● Try it
Report each line of the entries below that includes "agent".

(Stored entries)
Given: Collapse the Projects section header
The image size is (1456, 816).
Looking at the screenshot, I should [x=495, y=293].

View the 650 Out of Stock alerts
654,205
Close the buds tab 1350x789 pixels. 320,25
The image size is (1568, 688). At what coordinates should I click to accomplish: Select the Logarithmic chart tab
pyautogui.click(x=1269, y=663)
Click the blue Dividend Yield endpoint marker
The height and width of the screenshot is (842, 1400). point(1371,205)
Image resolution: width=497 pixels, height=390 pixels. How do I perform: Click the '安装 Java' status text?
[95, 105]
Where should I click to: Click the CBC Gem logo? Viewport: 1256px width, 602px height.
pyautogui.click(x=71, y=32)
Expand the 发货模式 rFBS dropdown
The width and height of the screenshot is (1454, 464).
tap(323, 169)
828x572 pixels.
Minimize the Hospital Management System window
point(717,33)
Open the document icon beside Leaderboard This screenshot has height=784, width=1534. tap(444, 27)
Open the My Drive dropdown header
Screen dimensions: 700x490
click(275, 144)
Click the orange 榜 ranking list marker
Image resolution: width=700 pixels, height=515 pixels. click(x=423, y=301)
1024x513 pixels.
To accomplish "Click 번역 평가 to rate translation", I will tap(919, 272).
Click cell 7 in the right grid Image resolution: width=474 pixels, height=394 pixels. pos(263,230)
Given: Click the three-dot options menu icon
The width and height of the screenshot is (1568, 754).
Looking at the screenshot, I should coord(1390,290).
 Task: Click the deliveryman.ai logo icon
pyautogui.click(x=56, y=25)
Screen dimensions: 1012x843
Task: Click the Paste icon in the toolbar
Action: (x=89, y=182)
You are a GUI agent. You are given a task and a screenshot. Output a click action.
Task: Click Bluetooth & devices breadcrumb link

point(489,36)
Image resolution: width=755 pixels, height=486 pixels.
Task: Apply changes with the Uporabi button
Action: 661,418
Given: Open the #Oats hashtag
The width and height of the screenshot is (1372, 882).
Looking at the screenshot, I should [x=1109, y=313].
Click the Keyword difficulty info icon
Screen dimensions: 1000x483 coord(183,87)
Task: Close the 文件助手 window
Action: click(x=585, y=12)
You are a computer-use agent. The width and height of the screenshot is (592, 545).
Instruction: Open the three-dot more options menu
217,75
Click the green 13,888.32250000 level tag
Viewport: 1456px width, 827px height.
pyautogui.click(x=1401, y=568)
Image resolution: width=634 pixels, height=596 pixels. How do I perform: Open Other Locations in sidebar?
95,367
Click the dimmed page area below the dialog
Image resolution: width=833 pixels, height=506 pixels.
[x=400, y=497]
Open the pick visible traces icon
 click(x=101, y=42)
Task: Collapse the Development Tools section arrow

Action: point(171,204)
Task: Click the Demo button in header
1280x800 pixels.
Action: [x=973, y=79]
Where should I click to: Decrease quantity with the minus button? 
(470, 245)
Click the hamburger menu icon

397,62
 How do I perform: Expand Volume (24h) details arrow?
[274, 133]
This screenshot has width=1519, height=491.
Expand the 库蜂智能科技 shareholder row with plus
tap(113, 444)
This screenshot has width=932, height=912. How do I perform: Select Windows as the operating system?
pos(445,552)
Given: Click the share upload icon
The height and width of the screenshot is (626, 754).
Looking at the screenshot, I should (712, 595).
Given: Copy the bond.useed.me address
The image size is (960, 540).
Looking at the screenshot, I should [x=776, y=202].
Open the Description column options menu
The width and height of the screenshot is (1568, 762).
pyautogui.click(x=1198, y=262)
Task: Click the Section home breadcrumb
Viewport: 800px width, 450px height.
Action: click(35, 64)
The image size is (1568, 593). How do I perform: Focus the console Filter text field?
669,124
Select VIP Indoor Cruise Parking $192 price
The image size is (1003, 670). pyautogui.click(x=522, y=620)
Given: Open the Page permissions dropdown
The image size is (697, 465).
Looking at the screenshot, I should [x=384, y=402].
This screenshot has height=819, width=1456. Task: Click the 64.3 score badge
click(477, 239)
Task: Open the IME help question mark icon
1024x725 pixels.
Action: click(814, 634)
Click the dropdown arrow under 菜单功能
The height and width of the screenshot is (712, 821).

● Written solution
You are a GUI agent. You are given a task and a screenshot. Output a click action.
You are a computer-use agent. The width and height of the screenshot is (592, 545).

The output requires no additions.